Culture ethnobotany foraging gardening invasive species local food permaculture Plants wild food

Wild Artichokes are here!

Cynara cardunculus, or artichoke thistle, is the wild version of the commerical artichoke. But get this, they taste the same, and have delicious hearts, but they are armored with thistle spikes. Considering eating a whole artichoke down the heart is a slow food and fun ordeal already in our culinary traditions, then why should adding thorns be that big a difference? I want to say this about them, they are very sharp, but not once have they ever broken my skin. I wish I could say the same about pruning roses.

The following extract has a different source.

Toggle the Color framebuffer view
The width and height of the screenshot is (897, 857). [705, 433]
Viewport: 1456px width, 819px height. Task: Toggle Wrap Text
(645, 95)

Here’s the other catch: They are way easier to grow, in fact you probably needn’t grow them at all considering they are in massive abundance here in the wild, and the only thing they currently feed are the bees with their flowers, and Monsanto for the Round-up bought to combat these weeds that very few people want around. This is an abundant food perfect for humans to harvest as food. As millions and millions of Eastern Europeans flock to the forest to pick mushrooms in the summer, why don’t we gather and have Wild Artichoke Fest here?

I also grow regular (commerical) artichokes in the same habitat. I would say that out of all the plants in my garden, the gophers’ favorite by far are my artichokes. Also, as you might have seen in my previous video, my artichokes are also usually full of aphids and the ants that farm them.

The gophers don’t touch the wild artichokes, and they are aphid and ant free as well. Did I mention that I never have to water them and they grow for many years and are showy and beautiful like an ornamental cactus?